### Aim of the exercise
For the data below, please report each line where the word "breadcrumb" is found.

### Extracted information
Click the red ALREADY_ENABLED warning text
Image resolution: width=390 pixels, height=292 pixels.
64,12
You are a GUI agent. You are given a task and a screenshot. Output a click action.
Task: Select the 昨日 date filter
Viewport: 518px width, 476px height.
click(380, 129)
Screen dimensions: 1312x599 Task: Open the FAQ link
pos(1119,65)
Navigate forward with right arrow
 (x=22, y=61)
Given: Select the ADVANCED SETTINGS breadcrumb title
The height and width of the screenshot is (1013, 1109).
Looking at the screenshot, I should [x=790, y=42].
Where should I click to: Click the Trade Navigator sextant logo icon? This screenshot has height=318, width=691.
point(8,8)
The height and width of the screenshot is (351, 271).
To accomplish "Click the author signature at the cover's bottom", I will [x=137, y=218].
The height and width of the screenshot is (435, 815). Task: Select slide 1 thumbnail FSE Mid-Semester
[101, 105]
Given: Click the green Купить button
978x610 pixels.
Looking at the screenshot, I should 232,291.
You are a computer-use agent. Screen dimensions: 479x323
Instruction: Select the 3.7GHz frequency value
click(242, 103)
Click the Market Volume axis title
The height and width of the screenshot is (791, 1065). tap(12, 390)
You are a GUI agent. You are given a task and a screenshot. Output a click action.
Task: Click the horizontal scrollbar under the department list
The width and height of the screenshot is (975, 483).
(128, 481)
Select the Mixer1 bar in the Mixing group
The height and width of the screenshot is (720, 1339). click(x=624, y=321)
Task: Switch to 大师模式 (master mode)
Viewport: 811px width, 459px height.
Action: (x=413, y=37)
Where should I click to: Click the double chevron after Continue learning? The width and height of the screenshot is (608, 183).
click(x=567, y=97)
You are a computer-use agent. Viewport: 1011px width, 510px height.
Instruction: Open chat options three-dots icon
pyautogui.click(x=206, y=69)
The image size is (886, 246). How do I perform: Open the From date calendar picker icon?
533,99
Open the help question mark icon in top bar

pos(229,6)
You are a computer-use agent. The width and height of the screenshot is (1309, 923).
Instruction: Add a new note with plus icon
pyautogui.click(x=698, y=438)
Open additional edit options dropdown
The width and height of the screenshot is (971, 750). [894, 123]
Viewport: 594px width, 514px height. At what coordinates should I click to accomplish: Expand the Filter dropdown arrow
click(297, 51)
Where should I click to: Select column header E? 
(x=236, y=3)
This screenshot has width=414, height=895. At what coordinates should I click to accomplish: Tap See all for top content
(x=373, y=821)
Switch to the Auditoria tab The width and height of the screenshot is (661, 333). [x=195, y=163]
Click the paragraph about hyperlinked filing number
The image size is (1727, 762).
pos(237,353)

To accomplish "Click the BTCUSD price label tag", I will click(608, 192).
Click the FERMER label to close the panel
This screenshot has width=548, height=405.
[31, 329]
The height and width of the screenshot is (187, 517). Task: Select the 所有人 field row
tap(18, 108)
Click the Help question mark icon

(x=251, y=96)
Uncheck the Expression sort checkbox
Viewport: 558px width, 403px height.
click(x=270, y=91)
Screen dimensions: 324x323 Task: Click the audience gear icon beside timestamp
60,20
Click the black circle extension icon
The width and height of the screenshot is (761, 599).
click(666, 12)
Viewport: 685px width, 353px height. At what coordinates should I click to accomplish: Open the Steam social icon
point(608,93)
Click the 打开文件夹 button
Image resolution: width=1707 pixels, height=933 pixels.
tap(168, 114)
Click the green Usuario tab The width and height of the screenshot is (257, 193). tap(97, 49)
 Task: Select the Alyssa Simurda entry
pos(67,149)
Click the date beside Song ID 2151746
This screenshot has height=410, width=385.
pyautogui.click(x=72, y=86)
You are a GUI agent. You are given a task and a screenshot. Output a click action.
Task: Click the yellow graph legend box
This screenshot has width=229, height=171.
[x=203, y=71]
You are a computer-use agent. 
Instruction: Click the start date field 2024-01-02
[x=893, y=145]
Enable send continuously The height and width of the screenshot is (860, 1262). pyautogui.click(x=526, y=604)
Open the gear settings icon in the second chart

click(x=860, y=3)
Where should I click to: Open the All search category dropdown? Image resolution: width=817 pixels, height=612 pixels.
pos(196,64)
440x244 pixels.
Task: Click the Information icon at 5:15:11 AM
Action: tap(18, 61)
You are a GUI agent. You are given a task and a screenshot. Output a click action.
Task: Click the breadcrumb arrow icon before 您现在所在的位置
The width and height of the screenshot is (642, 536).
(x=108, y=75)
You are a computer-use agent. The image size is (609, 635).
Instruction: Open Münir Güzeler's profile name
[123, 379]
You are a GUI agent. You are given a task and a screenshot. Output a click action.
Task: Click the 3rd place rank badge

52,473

### Solution for this exercise
Given: Select the ADVANCED SETTINGS breadcrumb title
Task: Click the breadcrumb arrow icon before 您现在所在的位置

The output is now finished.